Marcus, M. (1964). Dilemmas of the college composition teacher: As humanist and technician. The Journal of Higher Education35(9), 481-487. Retrieved from http://www.jstor.org/stable/1978842?&Search=yes&searchText=composition,&searchText=teaching&searchText=humanist&list=hide&searchUri=/action/doBasicSearch?Query=teaching+composition%2C+humanist&gw=jtx&acc=on&prq=humanist%2C+composition&Search=Search&hp=25&wc=on&prevSearch=&item=13&ttl=5141&returnArticleService=showFullText

I was a bit apprehensive about this article because of its publication date—it was published in 1964, and in my program it has been kind of drilled that we want to be cognizant of publication dates in research, and that we want to be choosing more recently published articles (>15 years). In this case, however, I thought that the article’s timeframe could be a strength because it was published in the timeframe when the dialogue between Current Traditional Rhetoric, Classical Rhetoric and Expressivism was unfolding.

About three pages into a lofty description of the composition teacher as someone who probably does not want to be a composition teacher and is most likely ill-prepared to teach composition, I think I stumbled upon the answer that I was seeking, which is that the composition teacher struggles to convey to students that “he is criticizing the logic, detail, clarity and consistency of their presentations, and not their intrinsic ideas…and to point out the difference between fact and opinion, and between rant and grounded opinion” (Marcus, 1964).

Marcus’s main argument, however, lies in the difficulty of conveying the point above in the current language environment and in relation to students’ fixed (and sometimes contradictory) values/beliefs. Although here “current” is 1960s, the supporting points made in the article remain relevant. Marcus points out the difficulty of learning how to write with honesty and clarity when inflated, untruthful language is so rampant. He uses advertising as a supporting point, with the example that his baby’s “meat jars” are labeled “‘our most precious product'” (Marcus, 1964).

Regarding students’ sometimes contradictory values and beliefs (for example that everyone is moral, but expediency is valued over morality), Marcus points out that it may be sometimes difficult to find a framework within which to criticize students’ detail, reasoning, clarity and themes (Marcus 1964). Critiquing from outside this framework may alienate the teacher from the students; criticizing from within may reinforce these views.

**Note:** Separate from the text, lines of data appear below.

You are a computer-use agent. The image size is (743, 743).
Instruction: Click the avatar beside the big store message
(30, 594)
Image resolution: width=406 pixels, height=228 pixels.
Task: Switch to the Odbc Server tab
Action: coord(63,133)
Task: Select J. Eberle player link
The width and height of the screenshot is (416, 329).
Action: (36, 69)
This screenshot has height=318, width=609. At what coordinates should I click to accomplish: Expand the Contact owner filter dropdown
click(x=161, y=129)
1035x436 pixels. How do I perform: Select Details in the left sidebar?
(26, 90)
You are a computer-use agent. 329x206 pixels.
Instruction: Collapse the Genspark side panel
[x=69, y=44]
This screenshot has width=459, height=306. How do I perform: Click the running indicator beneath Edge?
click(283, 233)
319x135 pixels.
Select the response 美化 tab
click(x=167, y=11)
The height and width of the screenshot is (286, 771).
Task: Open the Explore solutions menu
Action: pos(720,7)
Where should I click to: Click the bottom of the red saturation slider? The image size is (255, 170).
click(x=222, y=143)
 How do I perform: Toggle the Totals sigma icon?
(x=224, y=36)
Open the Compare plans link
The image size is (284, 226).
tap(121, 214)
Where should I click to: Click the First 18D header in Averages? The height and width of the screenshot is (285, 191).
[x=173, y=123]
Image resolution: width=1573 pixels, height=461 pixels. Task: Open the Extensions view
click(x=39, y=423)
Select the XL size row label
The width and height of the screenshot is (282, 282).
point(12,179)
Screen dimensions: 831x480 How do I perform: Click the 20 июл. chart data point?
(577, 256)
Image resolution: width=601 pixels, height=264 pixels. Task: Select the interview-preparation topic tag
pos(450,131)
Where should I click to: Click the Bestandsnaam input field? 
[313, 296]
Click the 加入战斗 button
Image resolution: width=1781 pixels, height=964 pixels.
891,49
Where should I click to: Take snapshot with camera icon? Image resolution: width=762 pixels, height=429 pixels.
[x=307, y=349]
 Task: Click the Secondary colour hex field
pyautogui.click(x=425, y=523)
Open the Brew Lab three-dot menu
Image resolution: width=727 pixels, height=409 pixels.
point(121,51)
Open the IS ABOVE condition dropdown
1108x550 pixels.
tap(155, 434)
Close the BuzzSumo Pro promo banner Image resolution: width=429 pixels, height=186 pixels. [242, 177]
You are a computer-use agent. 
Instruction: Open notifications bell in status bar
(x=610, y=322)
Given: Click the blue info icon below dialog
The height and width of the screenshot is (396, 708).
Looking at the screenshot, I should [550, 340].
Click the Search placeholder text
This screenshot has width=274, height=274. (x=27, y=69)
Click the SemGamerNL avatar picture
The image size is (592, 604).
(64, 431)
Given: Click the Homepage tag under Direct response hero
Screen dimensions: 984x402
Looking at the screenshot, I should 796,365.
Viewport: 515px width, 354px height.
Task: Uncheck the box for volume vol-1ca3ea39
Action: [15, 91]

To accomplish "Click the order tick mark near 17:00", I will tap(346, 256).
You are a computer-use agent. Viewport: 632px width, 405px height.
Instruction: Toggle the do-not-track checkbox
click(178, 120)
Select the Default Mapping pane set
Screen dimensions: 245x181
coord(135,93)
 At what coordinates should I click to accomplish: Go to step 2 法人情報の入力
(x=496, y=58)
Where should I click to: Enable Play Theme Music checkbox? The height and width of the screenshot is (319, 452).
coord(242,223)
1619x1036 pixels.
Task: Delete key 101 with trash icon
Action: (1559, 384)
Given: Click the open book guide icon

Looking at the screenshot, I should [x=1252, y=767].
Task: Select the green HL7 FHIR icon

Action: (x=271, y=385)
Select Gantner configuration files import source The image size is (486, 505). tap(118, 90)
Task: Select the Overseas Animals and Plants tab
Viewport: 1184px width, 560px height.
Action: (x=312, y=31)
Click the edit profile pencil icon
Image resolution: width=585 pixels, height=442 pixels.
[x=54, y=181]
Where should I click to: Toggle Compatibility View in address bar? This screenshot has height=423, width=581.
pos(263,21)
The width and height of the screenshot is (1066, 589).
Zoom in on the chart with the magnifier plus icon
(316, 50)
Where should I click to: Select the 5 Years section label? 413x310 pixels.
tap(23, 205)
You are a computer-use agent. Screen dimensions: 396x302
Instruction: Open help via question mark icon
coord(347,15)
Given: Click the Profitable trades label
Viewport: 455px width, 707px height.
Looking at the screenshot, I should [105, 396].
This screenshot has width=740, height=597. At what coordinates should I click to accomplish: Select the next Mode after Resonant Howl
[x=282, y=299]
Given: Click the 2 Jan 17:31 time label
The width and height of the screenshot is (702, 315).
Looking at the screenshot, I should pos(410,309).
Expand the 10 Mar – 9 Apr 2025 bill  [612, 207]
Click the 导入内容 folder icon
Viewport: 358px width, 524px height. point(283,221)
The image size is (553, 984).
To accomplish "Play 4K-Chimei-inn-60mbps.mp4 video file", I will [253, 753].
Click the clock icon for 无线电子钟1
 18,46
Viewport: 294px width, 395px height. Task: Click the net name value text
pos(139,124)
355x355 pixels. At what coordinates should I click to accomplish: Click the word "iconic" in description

Although I think that this article was written with a somewhat condescending tone toward students, I nonetheless found it to be interesting and valuable. Marcus points out that it is our duty to analyze the misuse of language and the underlying desire for power without presenting our analysis as the final truth. He effectively details the complex negotiating process involved in teaching composition. This article provided me with the answer I was looking for, so I would definitely recommend it.